The second biggest decline occurred in 2008, when investor purchases slumped 45.1% during the subprime mortgage crisis.
Investor purchases slumped 27% on a quarter-over-quarter basis, the largest quarterly decline on record aside from the beginning of the pandemic. That’s comparable with the 28.1% quarterly drop in overall home purchases.
While many investors have pumped the brakes on homebuying, investor market share has remained fairly steady, because individual homebuyers have also pulled back. Investors purchased 17.8% of all homes that were bought in the metros tracked by Redfin in the fourth quarter. That is comparable with 17.6% in the prior quarter and down from 19.4% a year earlier.
In dollar terms, investors bought $31 billion worth of homes in the fourth quarter, down 42.7% from $54.1 billion one year earlier and down 27.5% from $42.8 billion one quarter earlier. The typical home investors purchased cost $425,926, little changed from one year earlier but down 5.8% from one quarter earlier.

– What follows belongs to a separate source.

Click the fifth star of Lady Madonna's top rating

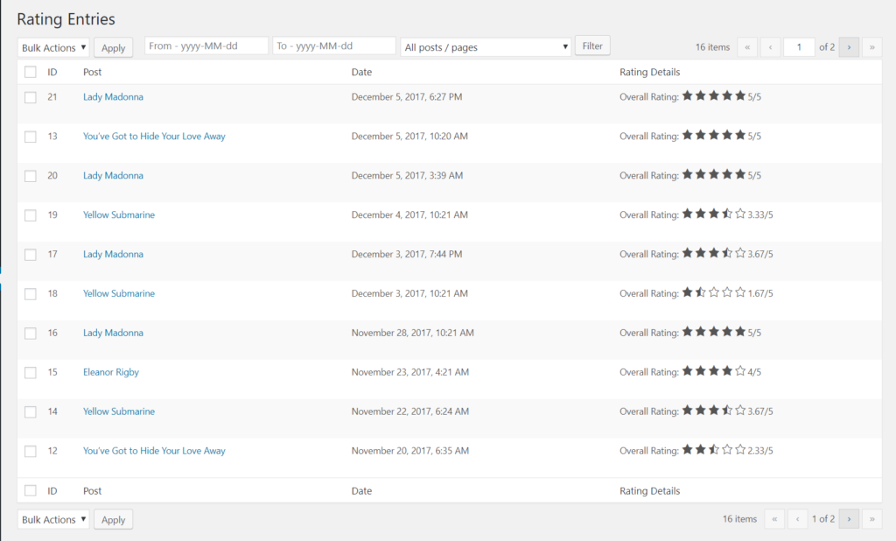[x=739, y=95]
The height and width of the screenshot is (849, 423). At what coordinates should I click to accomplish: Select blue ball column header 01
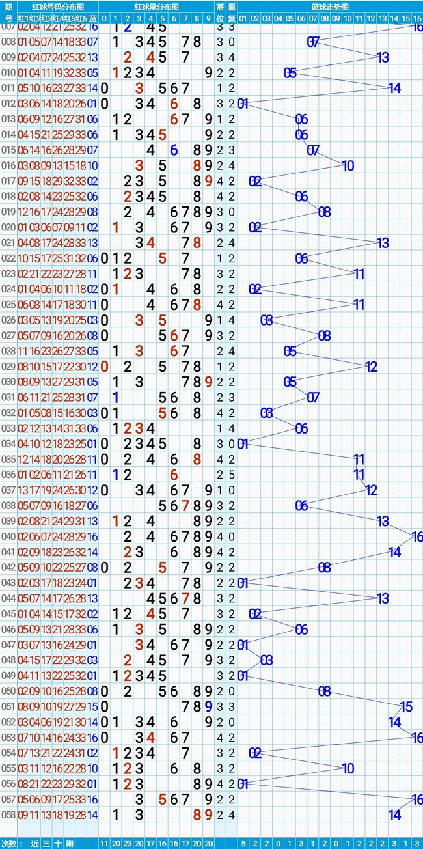(x=243, y=18)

“It’s possible that investors will start to wade back into the market this year given that mortgage rates have ticked down from their 2022 high – especially if home prices show signs of bottoming,” says Redfin Senior Economist Sheharyar Bokhari. “But it’s unlikely that investors will return with the same vigor they had in 2021. That’s good news for individual buyers, who are still grappling with high housing costs but no longer losing bidding war after bidding war to investors.”
Investor home purchases in the fourth quarter of 2021 were near their record high, which is another reason the year-over-year decline in 2022 was so dramatic. Investors bought 48,445 homes in the metros tracked by Redfin in the fourth quarter of 2022, down from 89,396 a year earlier and 60,447 in the fourth quarter of 2019.
In Las Vegas, investor home purchases fell 67% year over year in the fourth quarter, the largest decline among the 40 metros Redfin analyzed. Next came Phoenix (-66.7%), Nassau County, NY (-63%), Atlanta (-62.8%) and Charlotte, NC (-61.9%). Rounding out the top 10 are Jacksonville, FL, Nashville, TN, Sacramento, CA, Riverside, CA and Orlando, FL.
Many of the metros where investor purchases declined significantly are places that soared in popularity during the pandemic. Las Vegas, Phoenix and Sacramento consistently rank on Redfin’s list of top migration destinations, which is based on net inflow, or how many more Redfin.com users are looking to move into a metro than out. Investors expanded in these areas during the pandemic to capitalize on surging rents and home values and are now pulling back as these markets slow relatively quickly because many homebuyers have been priced out.
Baltimore was the only metro Redfin analyzed that saw an increase in investor purchases, which rose 1.4% year over year in the fourth quarter. The smallest declines were in Milwaukee (-7.6%), New York (-7.9%), Providence, RI (-8.6%) and New Brunswick, NJ (-10.3%).